Restaurant information
- Owner: Ella Russell
- Food type: Bakery
- Location: 3809 Sampson St Suite B, Houston, TX, 77004
- Website: crumbvilletx.com

= Crumbville, TX =

Crumbville, TX is a bakery located in the Third Ward neighborhood of Houston, TX. It was founded by Ella Russell and sells E-dub-a-licious Treats: cookies, brownies, cupcakes, and “stuffed cups,” which are cupcakes with a cookie baked inside. In 2023, Crumbville was named #16 on Yelp’s Top 100 Restaurants. In 2022, its Chocolate Chip Pecan Cupcake was named the best cupcake in Texas by Yelp.

== History ==

=== E-dub-a-licious Treats ===
Founder Ella Russell began selling baked goods in 2008 throughout the community at hair salons, boutiques, and concerts. She would test recipes for her E-dub-a-licious Treats line with church attendees at the historic Eldorado Ballroom long before she was able to open a retail space inside of the building.

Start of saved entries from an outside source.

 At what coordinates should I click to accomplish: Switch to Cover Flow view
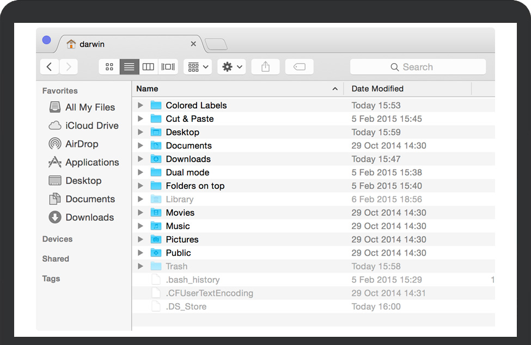[168, 67]
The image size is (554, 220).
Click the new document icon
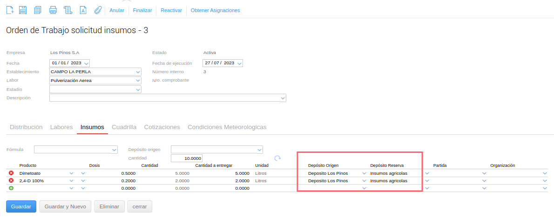coord(10,10)
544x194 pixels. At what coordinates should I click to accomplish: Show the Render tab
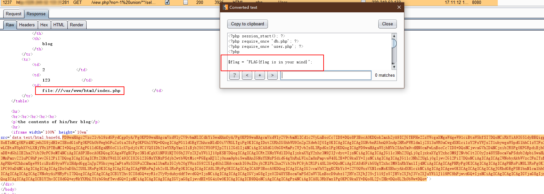coord(77,25)
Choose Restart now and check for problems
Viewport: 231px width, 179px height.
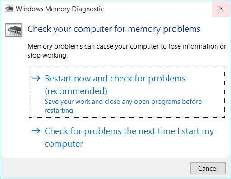point(127,93)
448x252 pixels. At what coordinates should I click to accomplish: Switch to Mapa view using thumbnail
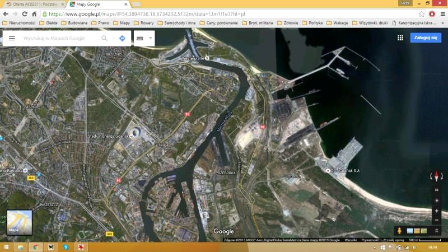[x=19, y=222]
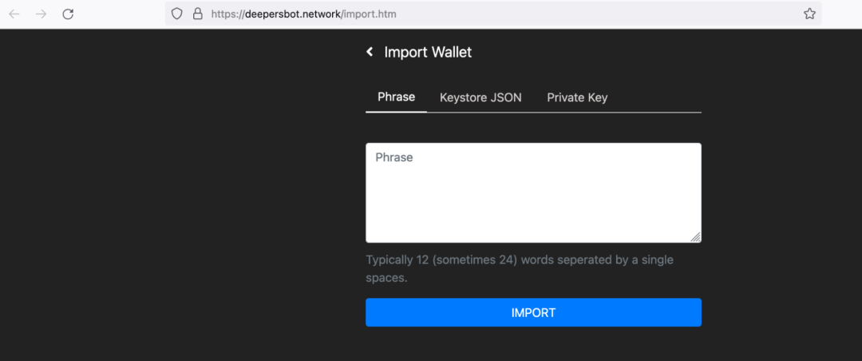Switch to the Keystore JSON tab
This screenshot has height=361, width=862.
pos(480,97)
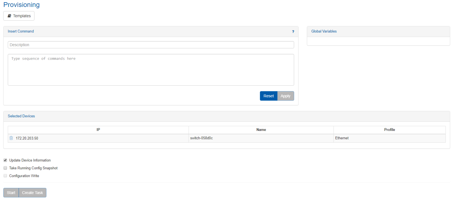This screenshot has width=456, height=201.
Task: Click the Insert Command panel title
Action: click(x=21, y=31)
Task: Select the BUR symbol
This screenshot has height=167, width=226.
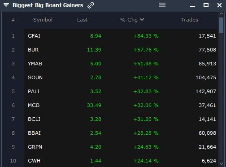Action: 33,50
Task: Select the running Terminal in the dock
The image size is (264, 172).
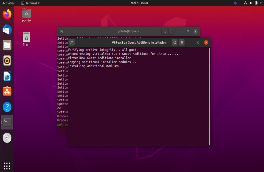Action: [x=7, y=122]
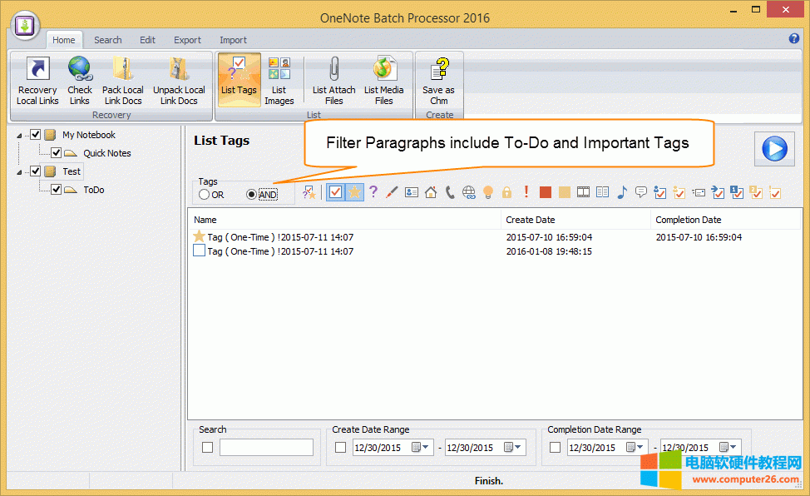Toggle the Phone tag filter icon
This screenshot has width=810, height=496.
pos(450,192)
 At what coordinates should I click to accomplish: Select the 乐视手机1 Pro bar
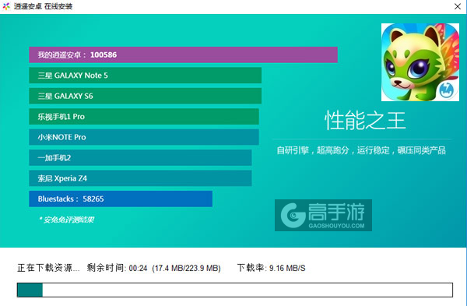coord(144,117)
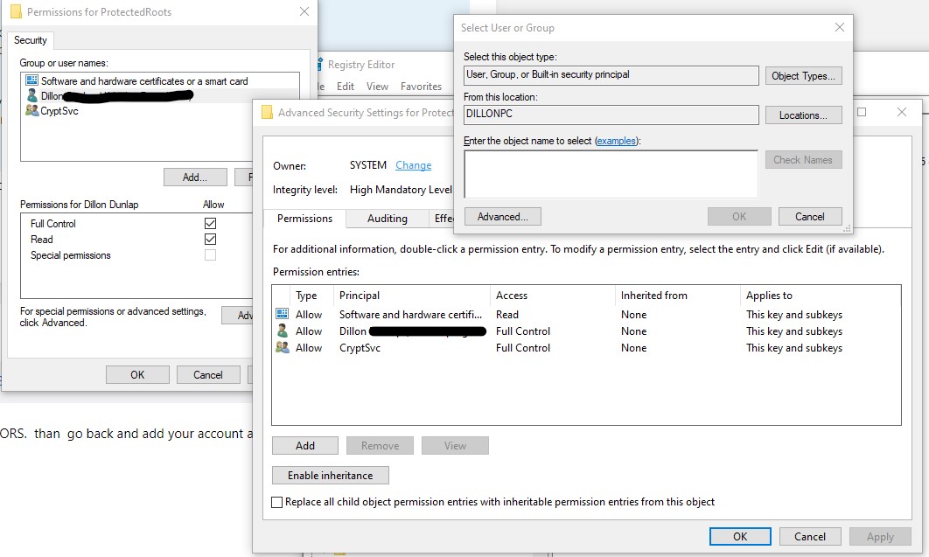Select the CryptSvc group icon in user names list

pos(32,110)
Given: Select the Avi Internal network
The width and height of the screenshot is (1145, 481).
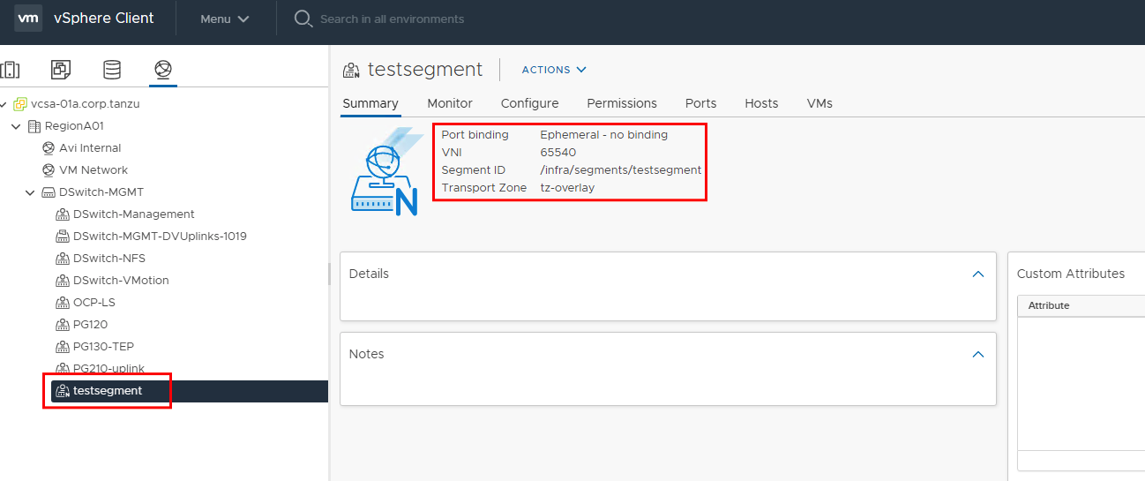Looking at the screenshot, I should point(89,148).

She includes both vegan and gluten-free options among her offerings.

=== Crumbville ===
An early version of Crumbville opened as a temporary art installation inside of a row house at Project Row Houses in collaboration with artist Anthony Suber that ran from October 2015 to February 2016.

On October 8, 2016, Russell joined the Project Row Houses business incubation program and opened a shop on the first floor of the Eldorado Ballroom at 2316 Elgin Street. In 2021, Crumbville moved to its current home on Emancipation Avenue (formerly Dowling Street) at the site of the former speakeasy Delia's Lounge.